Closed jjimenez closed 2 years ago

jjimenez commented 2 years ago

Issue

When trying to create a clustered index, the wrong sql statement is generated. We do this when we create reporting tables from our rails data. We drop and recreate tables and re-create indexes that were removed.

Expected behavior

connection.add_index "testings", "last_name", type: :clustered should generate sql: "CREATE CLUSTERED INDEX [index_testings_on_last_name] ON [testings] ([last_name])"

Actual behavior

sql generated is "CREATE INDEX clustered [index_testings_on_last_name] ON [testings] ([last_name])"

How to reproduce

require "bundler/inline"

gemfile(true) do source "https://rubygems.org" gem "tiny_tds" gem "activerecord", "6.1.0" gem "activerecord-sqlserver-adapter", "6.1.0" end

require "active_record" require "minitest/autorun" require "logger"

ActiveRecord::Base.establish_connection( adapter: "sqlserver", timeout: 5000, pool: 100, encoding: "utf8", database: "activerecord_unittest", username: "rails", password: "", host: "localhost", port: 1433, ) ActiveRecord::Base.logger = Logger.new(STDOUT)

ActiveRecord::Schema.define do drop_table :testings rescue nil

create_table :testings, force: true do |t| t.column :foo, :string, limit: 100 end end

class Testings < ActiveRecord::Base end

class TestBugTest < Minitest::Test def test_index_type Testings.connection.add_index "testings", "id", type: :clustered end end

Details

Compile-time settings (established with the "configure" script) Version: freetds v1.3.7 freetds.conf directory: /opt/homebrew/etc MS db-lib source compatibility: no Sybase binary compatibility: yes Thread safety: yes iconv library: yes TDS version: 7.3 iODBC: no unixodbc: yes SSPI "trusted" logins: no Kerberos: yes OpenSSL: yes GnuTLS: no MARS: yes

wpolicarpo commented 2 years ago

Thanks for the detailed report. I'll look into this soon.

jjimenez commented 2 years ago

Thanks, @wpolicarpo.

if it helps in activerecord/lib/active_record/connection_adapters/abstract/schema_creation.rb, rails defines visit_CreateIndexDefinition as:

     def visit_CreateIndexDefinition(o)
          index = o.index

          sql = ["CREATE"]
          sql << "UNIQUE" if index.unique
          sql << "INDEX"
          sql << o.algorithm if o.algorithm
          sql << "IF NOT EXISTS" if o.if_not_exists
          sql << index.type if index.type
          sql << "#{quote_column_name(index.name)} ON #{quote_table_name(index.table)}"
          sql << "USING #{index.using}" if supports_index_using? && index.using
          sql << "(#{quoted_columns(index)})"
          sql << "WHERE #{index.where}" if supports_partial_index? && index.where

          sql.join(" ")
        end

which has the type in the wrong place for sqlserver which expects it after "UNIQUE" see https://docs.microsoft.com/en-us/sql/t-sql/statements/create-index-transact-sql?view=sql-server-ver15#syntax-for-sql-server-and-azure-sql-database

in lib/active_record/connection_adapters/sqlserver/schema_creation.rb for the adapter, the method is overwritten to apply the appropriate "IF NOT EXISTS", and calls super. I wasn't able to find the place that the behavior changed from version to version in either rails or the adapter, but I'm fairly certain that is where the issue comes from.

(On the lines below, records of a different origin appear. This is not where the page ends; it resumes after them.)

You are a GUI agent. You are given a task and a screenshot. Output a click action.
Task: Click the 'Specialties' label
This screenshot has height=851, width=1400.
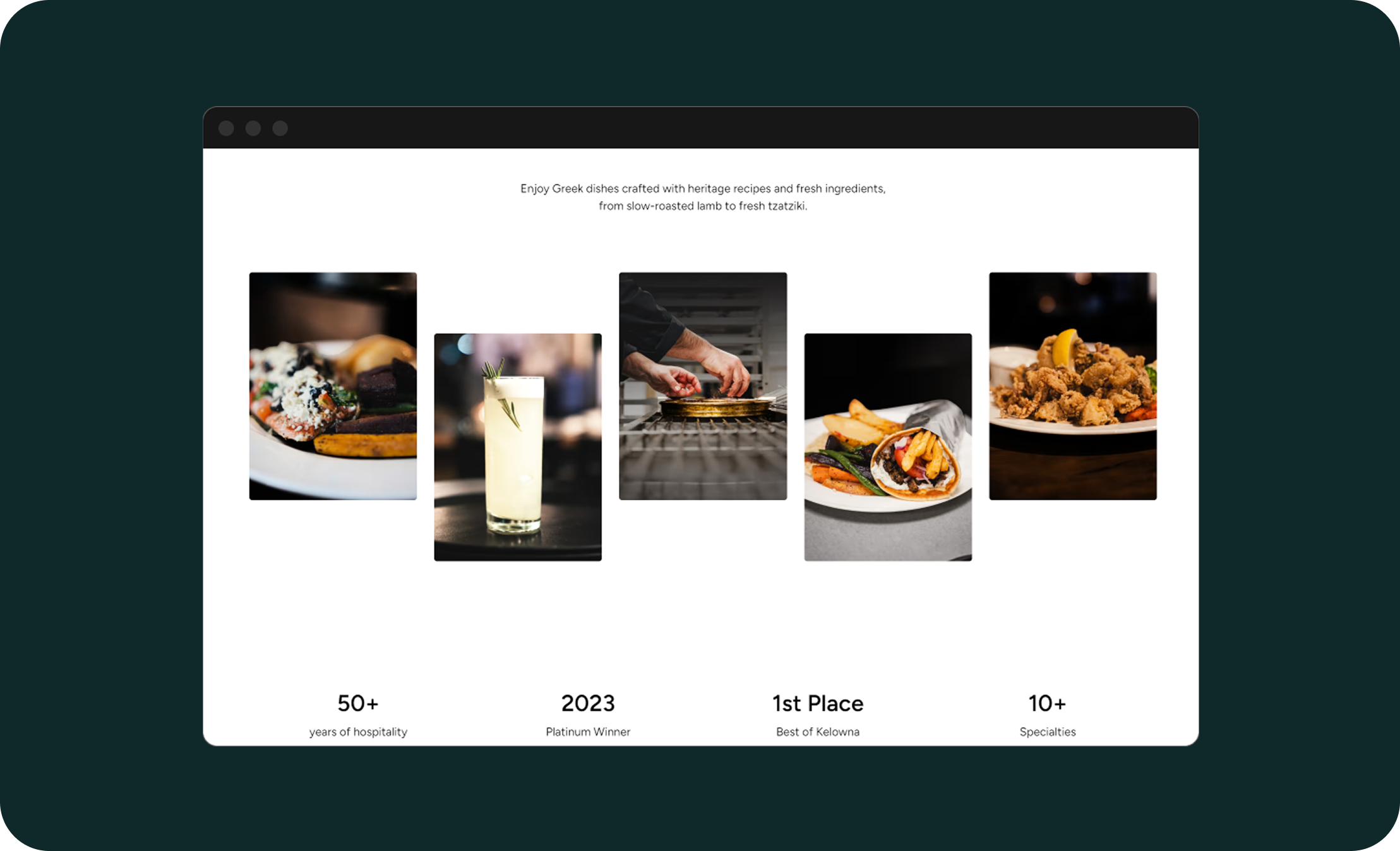click(x=1048, y=732)
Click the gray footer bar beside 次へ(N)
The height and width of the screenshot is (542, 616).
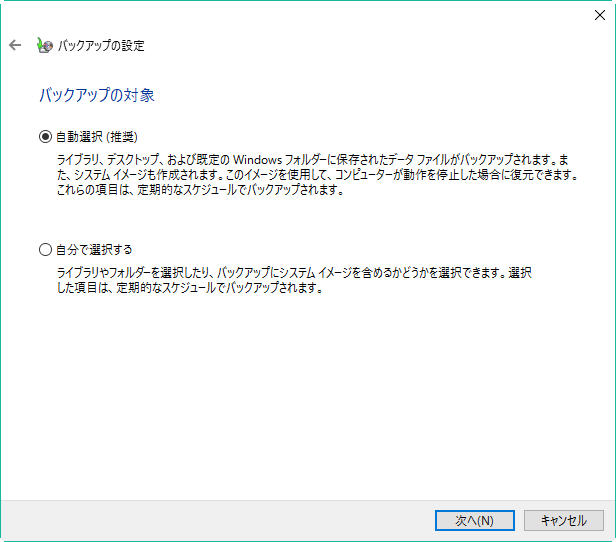216,520
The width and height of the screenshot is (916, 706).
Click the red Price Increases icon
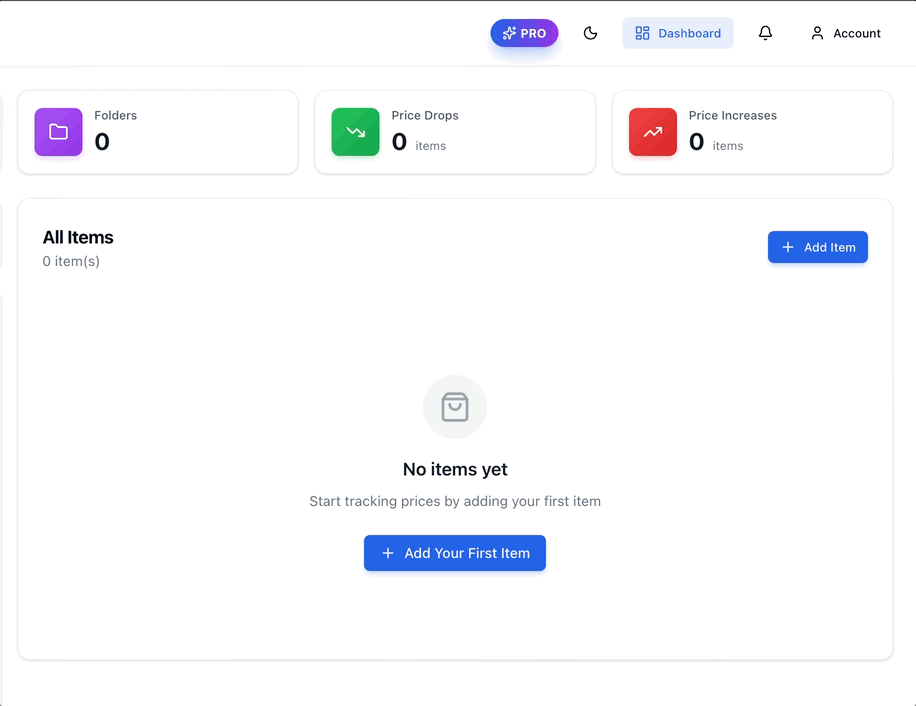pyautogui.click(x=652, y=131)
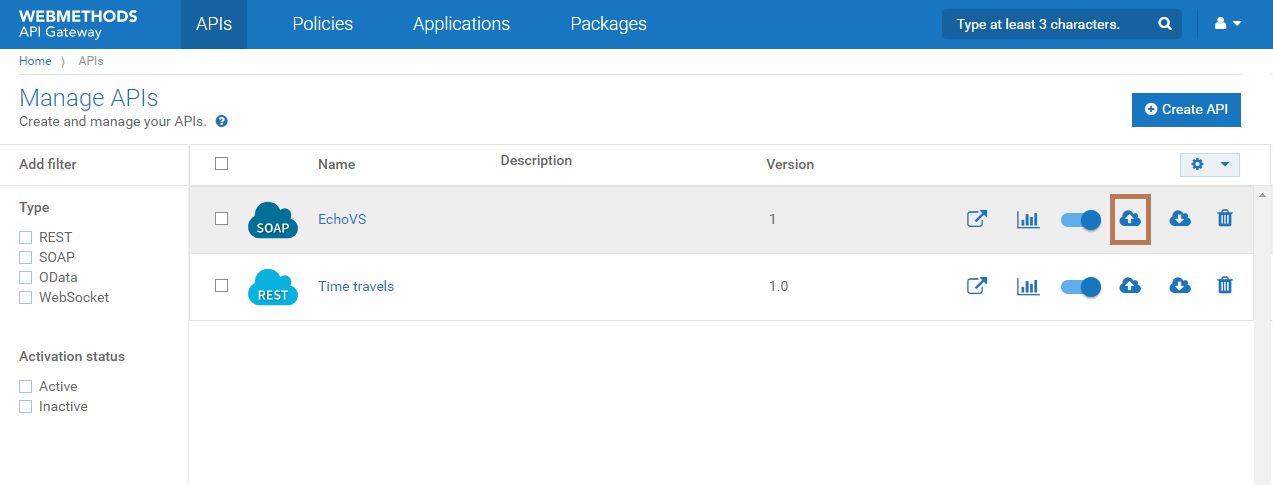
Task: Expand the gear settings dropdown
Action: [1209, 164]
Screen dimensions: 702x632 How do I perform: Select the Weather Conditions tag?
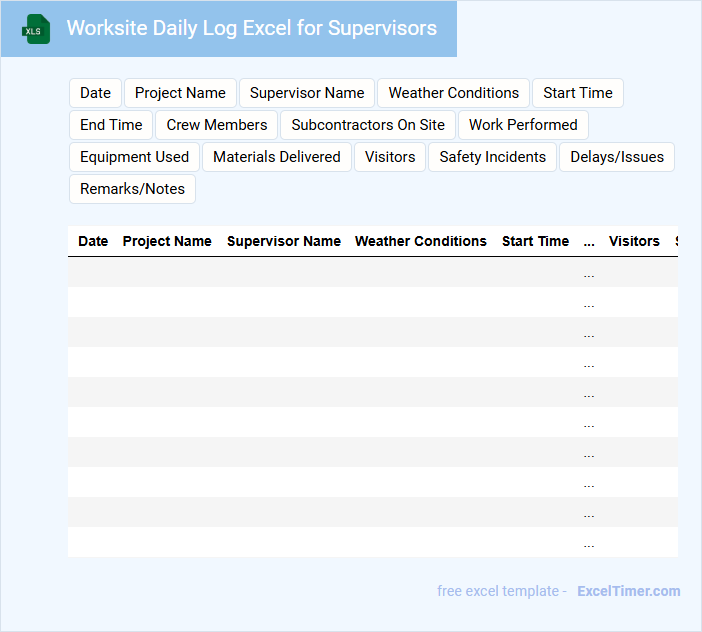point(453,93)
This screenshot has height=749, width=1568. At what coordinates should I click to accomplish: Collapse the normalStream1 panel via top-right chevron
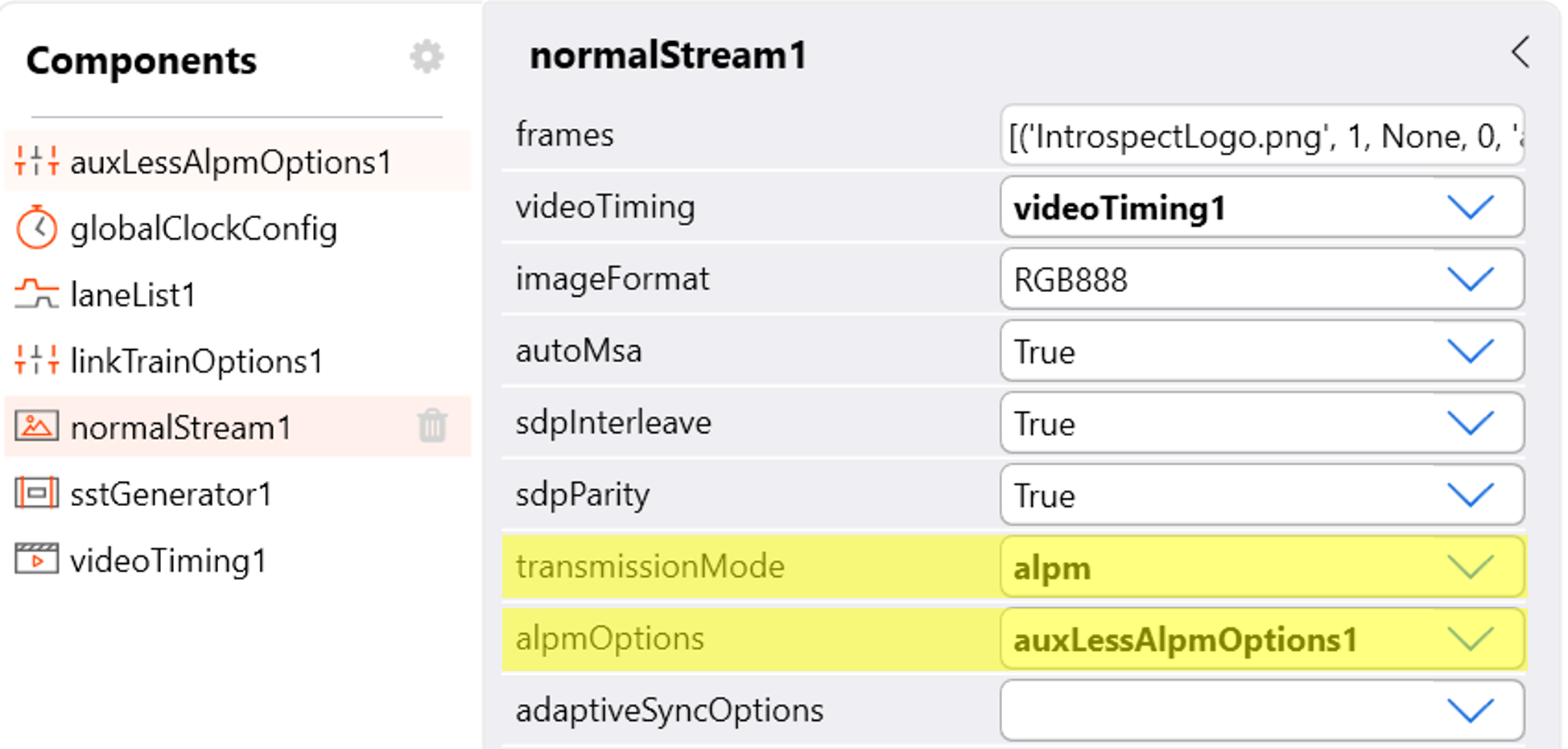point(1521,53)
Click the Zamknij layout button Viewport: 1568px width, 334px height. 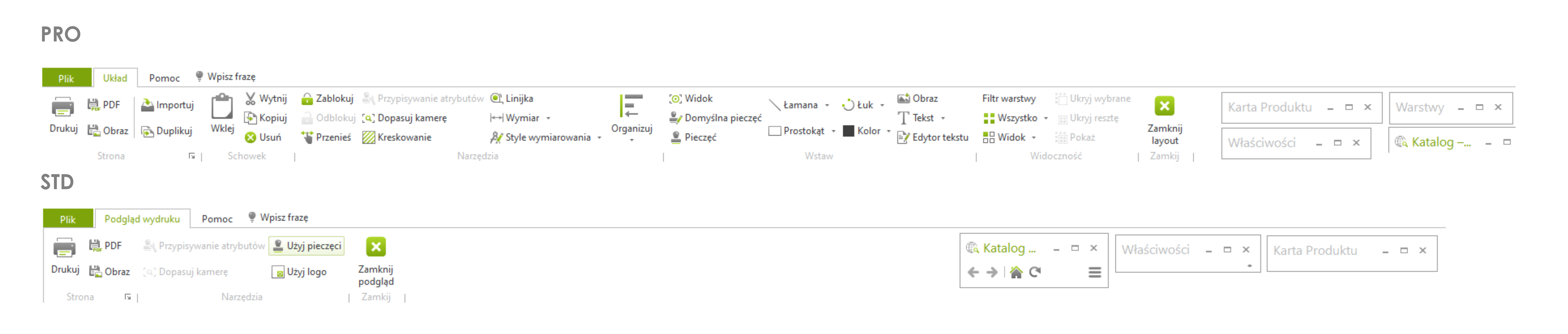point(1165,120)
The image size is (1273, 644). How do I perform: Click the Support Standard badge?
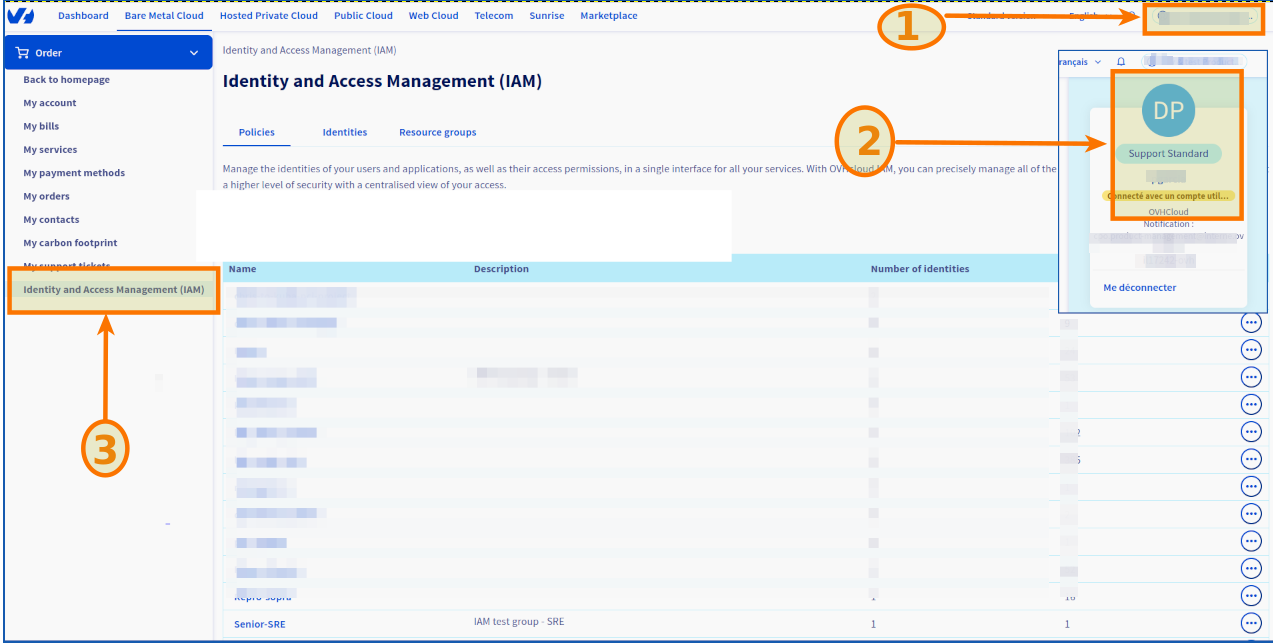point(1168,154)
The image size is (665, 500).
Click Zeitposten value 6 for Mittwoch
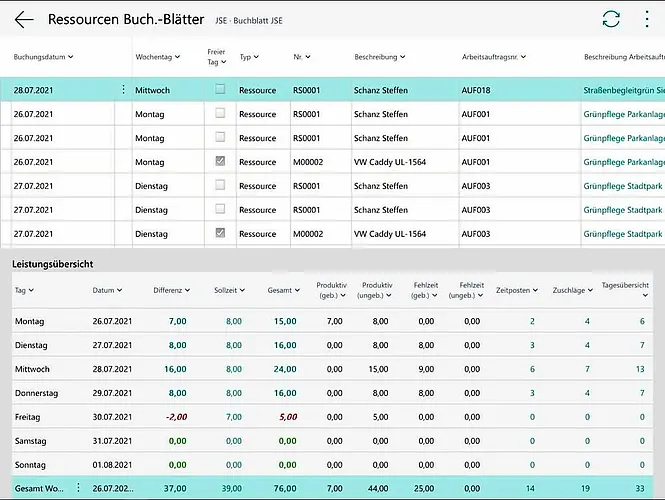[x=531, y=368]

On my prod system I've created my own adapter override that reads:

def visit_CreateIndexDefinition(o)
          index = o.index

          sql = ["CREATE"]
          sql << "UNIQUE" if index.unique
          sql << index.type if index.type
          sql << "INDEX"
          sql << o.algorithm if o.algorithm
          sql << "#{quote_column_name(index.name)} ON #{quote_table_name(index.table)}"
          sql << "USING #{index.using}" if supports_index_using? && index.using
          sql << "(#{quoted_columns(index)})"
          sql << "WHERE #{index.where}" if supports_partial_index? && index.where

          sql = sql.join(" ")

          if o.if_not_exists
            sql = "IF NOT EXISTS (SELECT name FROM sysindexes WHERE name = '#{o.index.name}') #{sql}"
          end

          sql
        end

I've been attempting to do a pull request, for the adapter, but I'm still working on it.

wpolicarpo commented 2 years ago

Fixed in #1002. I'll cut a new release soon.